然而,我们所面临的问题是,吴以强为什么要用报纸来创作,其意图又是什么呢?对于自己的创作动机,艺术家曾谈到,“1998年在单位坐班,茶水、报纸成了工作之余的消遣,为打发冗长无趣的时间,我开始信手涂画一张张报纸。”从最初为了打发无聊的时间,到逐渐对报纸中出现的文字与各种图片产生了篡改的冲动,吴以强对报纸的内容及其叙事方式均抱有浓厚的兴趣。不过,最初的兴趣慢慢转变为对报纸进行多个层次的审视之上。首先,艺术家开始质疑各种新闻是否具有真实性。对于自己的《新闻系列》,吴以强这样写道:“初期的新闻系列重点放在图像与新闻内容的结合上,于是以图像的无理破坏和荒诞延展来实现新闻事件的失语,一直以来对现实的不满与怀疑直指公共信息的平台,客观性、真实性、严肃性在艺术家这里被扯掉了遮羞布,所谓的第一重暴力”。一般来说,报纸的合法性主要取决于它在政治上的正确。虽然说所有的报纸都应恪守独立的新闻立场,但是,只有在一个相对民主与自由的环境下,报纸才能保持自身多元的文化与政治态度。和欧洲现代报业所经历的资产阶级革命的洗礼有所不同,从近代的《北洋官报》以来,除了“五四”前后和20世纪30年代几个短暂的历史阶段,中国的报纸几乎无一例外地成为了统治集团的宣传工具。问题也就在于,当报纸无法解决自身的合法性问题时,我们不禁会问,其作为公共信息平台原本所应具有的客观性、独立性、严肃性又如何得以保证呢?当然,真正的困难是,通过表面的文字与表层的图像,我们是无法判断其是否是真实的?一方面,文字的叙述与明确的图片均可以告诉读者,这就是真相,这就是事实。但另一方面,这些文字与图片也是不可信的,因为它们在建构一个表象世界的时候,真相反而有可能被遮蔽掉。这似乎是一个悖论。亦即是说,所谓客观的真实也许原本就不存在,存在的只有叙述中的真实。由于叙述方式是由其背后的叙述话语所支配,那么,这些话语最终仍取决于统治集团的政治意识。这正是问题的关键。于是,吴以强进一步对报纸的叙述话语进行质疑。当然,这种质疑也是双向的,一个是针对话语支配的文字叙述方式,另一个则是针对图像本身。

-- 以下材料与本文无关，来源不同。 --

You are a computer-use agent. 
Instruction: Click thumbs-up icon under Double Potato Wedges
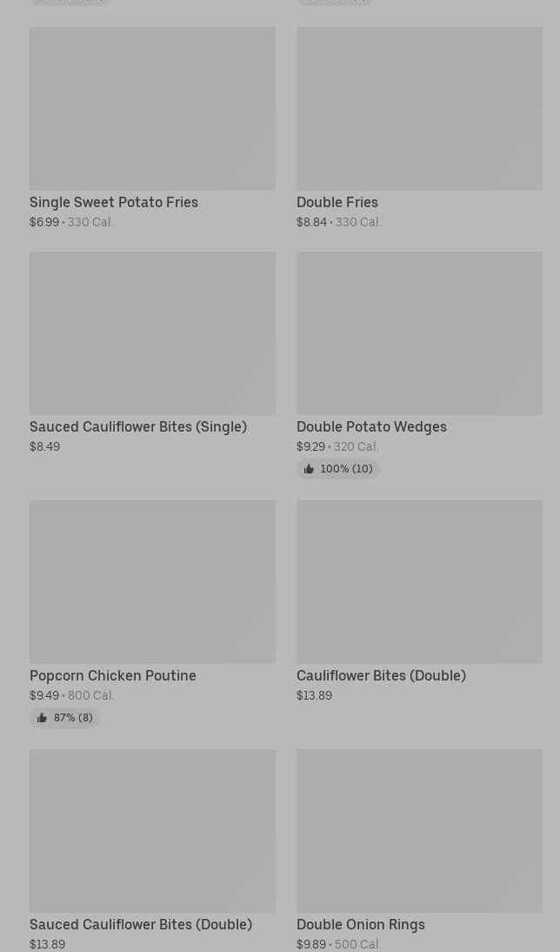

由于质疑报纸叙述内容的真实性,所以,涂抹、篡改文字就成为了吴以强创作中最为常见的一种方法。一般来说,报纸中出现的文字并不是孤立存在的,它既可以与图片形成一种互文关系,同时也受到潜在的话语叙事的支配。对文字进行涂抹,在于中断叙述。因为一旦文字不能被识别,人们正常的阅读就无法进行。既然无法阅读,那么,由文字所带来的意义必然将会消解。当然,除了被涂抹与篡改的文字会形成一种新的文本和具有陌生化的视觉外观外,这种创作行为也完全可以被看作是两种意志的较量,抑或是对决。一方面,由于政治话语的支配,报纸会先入为主的设定一个视角、一个立场,进而形成一种话语权力,以此来达到意识形态的塑造目的;但另一方面,涂抹与篡改的行为表明的恰恰是拒绝阅读,拒绝意义,拒绝权力。而且,一旦文本的意义处于缺失的状态,也就意味着深层次的叙述话语同时失效了。对图像的篡改同样基于上述的考虑。不过,在具体的创作中,艺术家有时会将创作的重心放在破坏图像与文本所构建的互文关系上,有时也会通过图像来传递一种调侃、反讽的情绪。这些情绪主要源于艺术家对报纸中出现的政界、商界、文化界的人物形象进行了各种变形的处理,而处理后的人物大多会显得异常滑稽,甚至丑态百出。表面看,这是一些无厘头的创作行为,但是,透过这些图像,艺术家所要传达的恰恰是,对过度膨胀的欲望的嘲讽,对所谓正统的价值观的不信任,这在那些面目狰狞的人物、裸露的肌体,以及“小鸡鸡”的形象中可见一斑。正是从这个角度讲,在《新闻系列》中,艺术家不仅对潜在的政治话语保持着足够的警惕,而且,对泛滥的、具有绝对主导的商业流行观念也是持批判态度的。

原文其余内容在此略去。